La strada è un inferno, così come la vita che sulla strada è capace di gettarti. Un inferno dentro il quale, però, si trovano oasi di paradiso. «Se riesci a entrare davvero in contatto con uno solo di loro – scrive la Scardavi riferendosi agli homeless – ti accorgi che hanno anche un’anima. Che hanno un cuore a volte talmente grande da avere compreso appieno il senso vero della vita. Ti sorprendono. Ti scuotono». Mohammed, ad esempio. Un senzatetto iraniano di cinquantacinque anni, «coperto di panni consunti da più vite», che diventa il compagno di viaggio, la guida di Marina nel mondo degli esclusi.

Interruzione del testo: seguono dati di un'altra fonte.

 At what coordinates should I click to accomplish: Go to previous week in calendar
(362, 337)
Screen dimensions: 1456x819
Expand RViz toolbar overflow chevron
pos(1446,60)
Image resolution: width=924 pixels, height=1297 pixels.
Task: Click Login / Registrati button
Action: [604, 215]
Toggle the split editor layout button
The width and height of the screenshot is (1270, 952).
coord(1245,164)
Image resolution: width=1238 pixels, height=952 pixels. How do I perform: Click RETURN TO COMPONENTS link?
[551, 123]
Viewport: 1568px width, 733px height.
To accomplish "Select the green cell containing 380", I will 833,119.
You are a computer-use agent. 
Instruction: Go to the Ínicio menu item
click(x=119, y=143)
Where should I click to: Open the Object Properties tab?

Mo’, come la dottoressa amichevolmente lo chiama, non chiede nulla per se stesso. Ricco di generosità, aiuta gli altri poveri, quelli ancora più sfortunati, che non hanno la forza o la voglia di cercare qualcosa da mangiare. Mohammed è solo uno dei tanti volti a cui il libro dà voce. Marina cerca di entrare, in punta di piedi, negli scantinati dell’anima di ogni homeless che incontra, per scoprire chi è l’uomo di strada, per poterlo aiutare rispettandolo. Un sentimento di correttezza umana e professionale permea infatti l’intero libro. Un libro da leggere perché narra storie reali che toccano il cuore nel profondo. Una realtà che è intorno a noi, della quale abbiamo tutti il dovere di accorgerci e occuparci.